Le recyclage de la poésie par la pensée des mauvais philosophes que sont les sophistes marque le passage de la poésie vers la rhétorique, vers l’éloquence. La poésie, bien sûr, n’est pas étrangère à l’art de bien parler : elle en est l’âme. Mais cet art peut lui devenir étranger lorsqu’il s’abandonne à la séduction des effets de style et qu’il cesse de se nourrir à sa sève. Il devient alors une technique pour dominer les esprits. Une technique qui asservit la poésie pour les besoins de ses ambitions et de ses stratagèmes… Alors il n’est plus question pour le philosophe de la ménager, d’y trouver son bonheur comme disait Socrate à Phèdre : il faut l’éconduire.
De fait, l’orateur porte la langue, non pas comme on porte son visage — c’est le privilège du poète authentique — mais comme on porte un vêtement d’apparat.
Depuis Platon, nous n’aurons pas à échapper à ce danger d’une chute de la poésie dans la rhétorique: chute qui est à la fois détournement de sa vocation, avilissement et occultation de ses vrais pouvoirs.
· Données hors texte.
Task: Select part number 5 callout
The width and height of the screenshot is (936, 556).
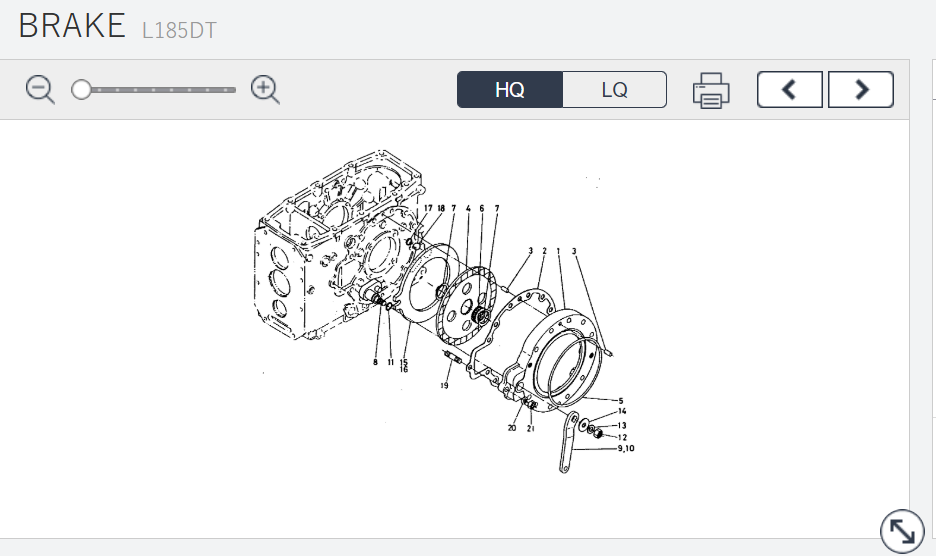Action: [620, 399]
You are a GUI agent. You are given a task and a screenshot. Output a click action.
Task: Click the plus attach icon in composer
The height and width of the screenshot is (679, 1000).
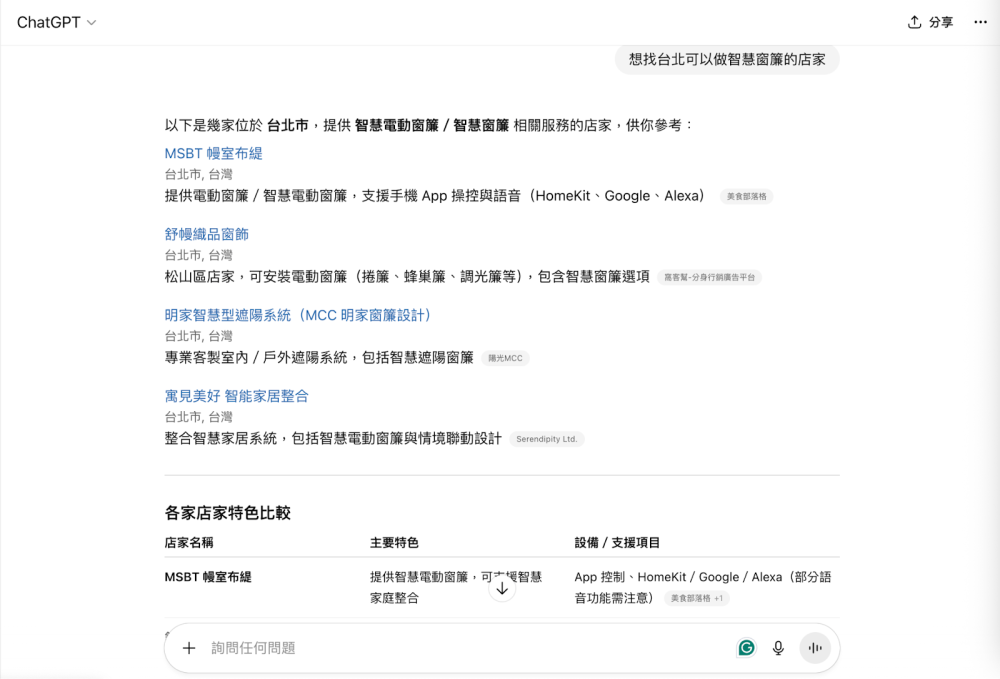[x=189, y=648]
C’est à la condition que soit accompli pleinement le travail de réhabilitation de la poésie que peut enfin commencer le dialogue entre pensée mythique et pensée dialectique, de telle sorte que la pensée de l’homme ne soit plus condamnée à une irrésistible dérive du questionnement, qui rétrécit les limites du monde à l’horizon des perceptions, mais qu’elle renoue avec la merveille de l’étonnement.